Красавица Дуня лениво повела плечами.
– Привезите сладкого, – сказала она, глядя на небо.
Мишука насупился, засопел, хотел сказать что-то еще, но раздумал, только крикнул кучеру: «Пшел!» – и уехал.
Дорогой, глядя по сторонам на ржаные до самого горизонта и пшеничные поля, Мишука вытирал время от времени багровое лицо платком и особенно ни о чем не думал. Навстречу проехал мелкопоместный дворянчик на дрожках. Мишука приложил два пальца к козырьку и строго, выпученными светлыми глазами, посмотрел на кланяющегося ему дворянчика.
Проехали овраг, где в колдобине едва не сели рессоры, окатило грязью, и пристяжные, взмылясь, вынесли на горку, – дорога пошла покосами, продувал ветерок.
– Репьевские, – сказал кучер, показывая кнутовищем вперед, на межу, по которой катила запряженная парой длинная линейка. В ней над белыми рубахами сидящих покачивался красный зонт. Когда тройка поравнялась с линейкой, оттуда закричали: «Дядя Миша, к нам, к нам!» Между молодыми Репьевыми, братьями Никитой и Сергеем, сидела молодая рослая, светловолосая девушка. В руке она держала красный зонтик, соломенная шляпа ее откинута на спину, на ленте, светлые глаза, смеясь, встретились с выпученным взглядом Мишуки. Он снял картуз и поклонился. Тройка далеко ушла вперед, а Мишука все еще думал:
«Кто такая? Кому бы это быть? – и перебирал в медленной памяти всех родственников. – Не иначе, как это – Вера Ходанская, – она».
Так он раздумывал и поглядывал по сторонам, покуда за горкой не показался большой репьевский сад и вдалеке играющая, как чешуя под солнцем, Волга.
2
На террасе, обращенной к саду и к прудам и тенистой от зарослей сирени, сидели на креслицах брат и сестра – старшие Репьевы.

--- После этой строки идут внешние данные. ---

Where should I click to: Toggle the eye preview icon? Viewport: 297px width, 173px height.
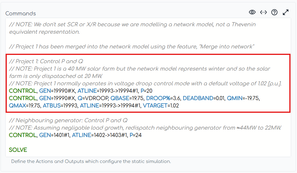(252, 12)
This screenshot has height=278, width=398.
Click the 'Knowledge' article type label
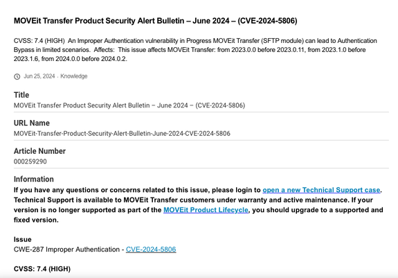pos(74,76)
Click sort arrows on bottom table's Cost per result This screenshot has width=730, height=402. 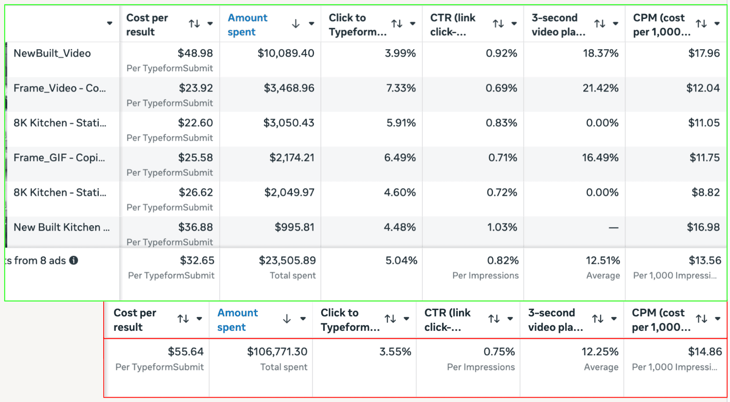point(183,319)
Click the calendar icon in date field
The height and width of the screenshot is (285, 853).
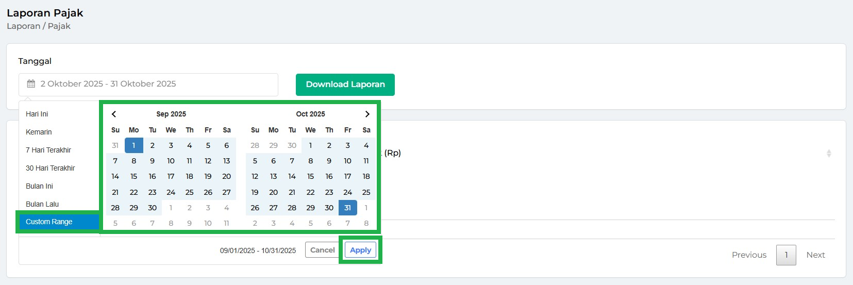coord(31,84)
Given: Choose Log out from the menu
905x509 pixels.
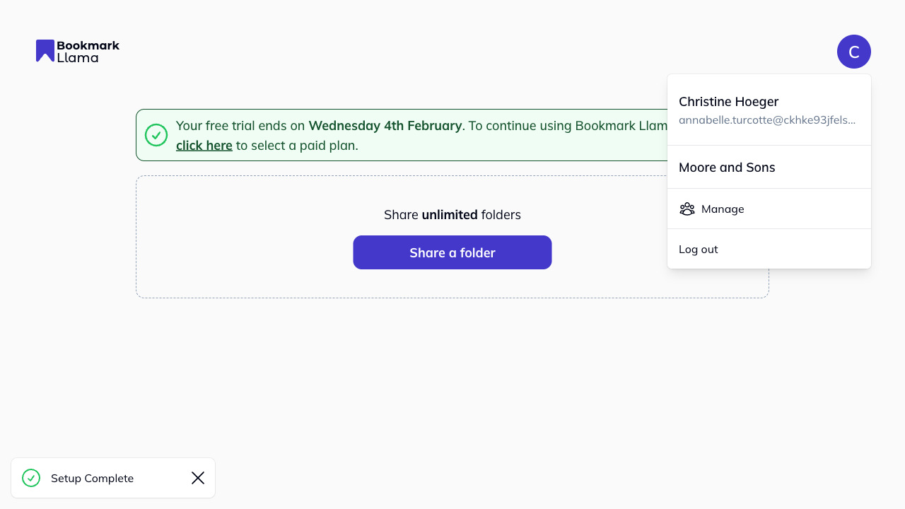Looking at the screenshot, I should pyautogui.click(x=698, y=249).
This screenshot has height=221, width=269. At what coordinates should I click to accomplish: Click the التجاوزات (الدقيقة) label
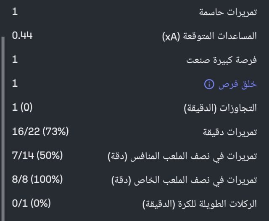pos(221,109)
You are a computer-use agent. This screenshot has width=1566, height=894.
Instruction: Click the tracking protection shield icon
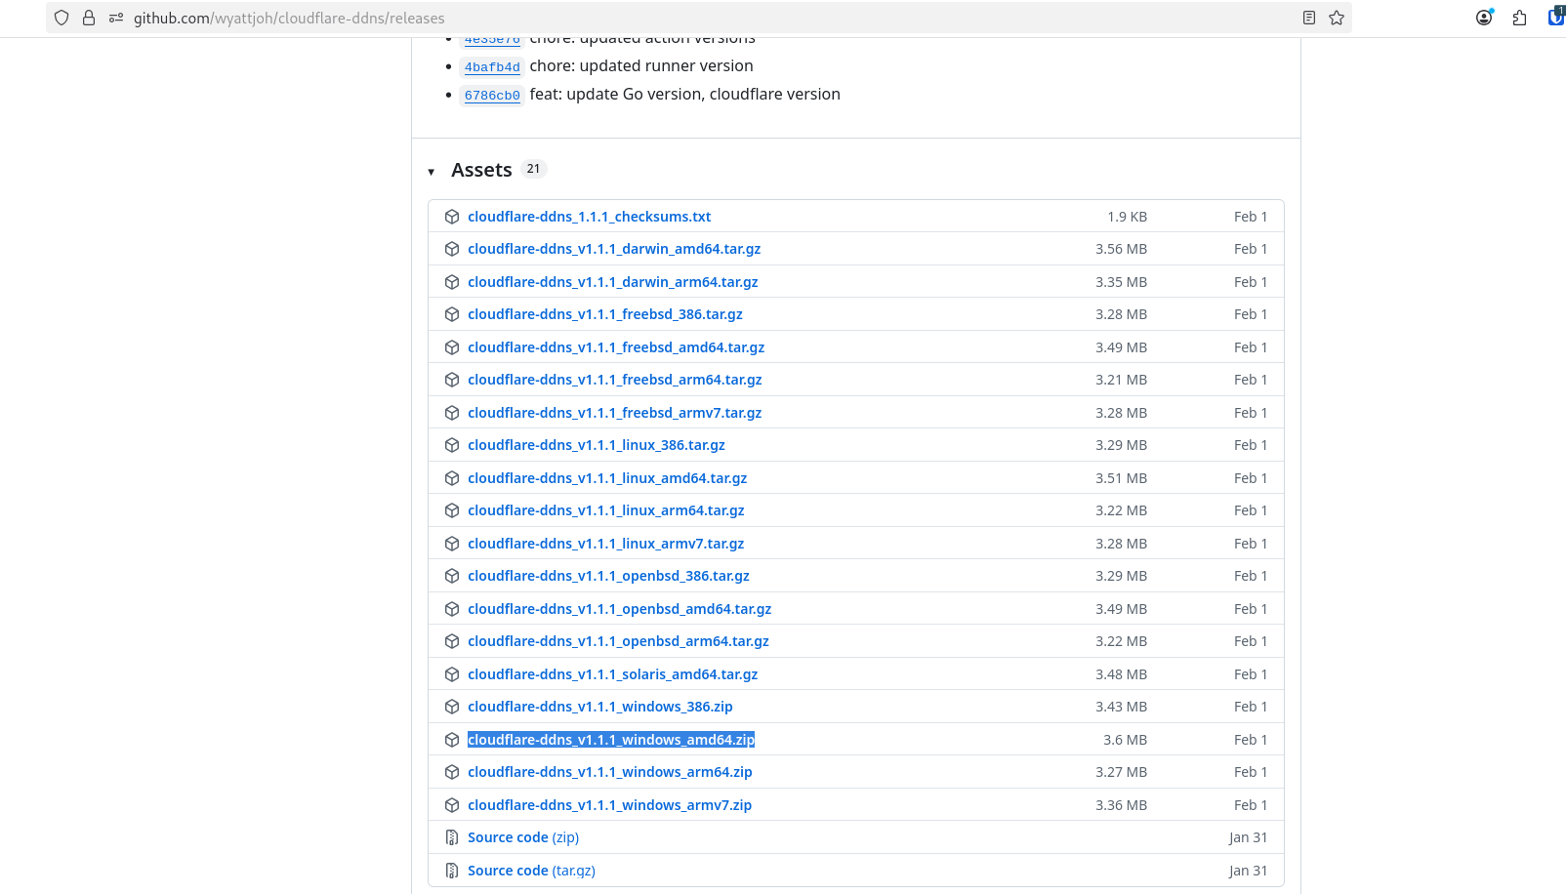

Ольга Леонтьевна, в кружевной наколке и в круглых очках, поджав губы, вышивала шерстью дорожку для чайного стола, а Петр Леонтьевич, одетый, как всегда, в черную безрукавку, помалкивал, прищуря один глаз, другим же лукаво поглядывал на сестрицу и топал носком сапога, голенище которого из моржовой кожи любил он, бывало, подтянуть, говоря: «Ведь вот, двадцать лет ношу, и нет износа». На голове у него была надета бархатная скуфейка. Ветерок веял на седую его бороду, на белые рукава рубахи.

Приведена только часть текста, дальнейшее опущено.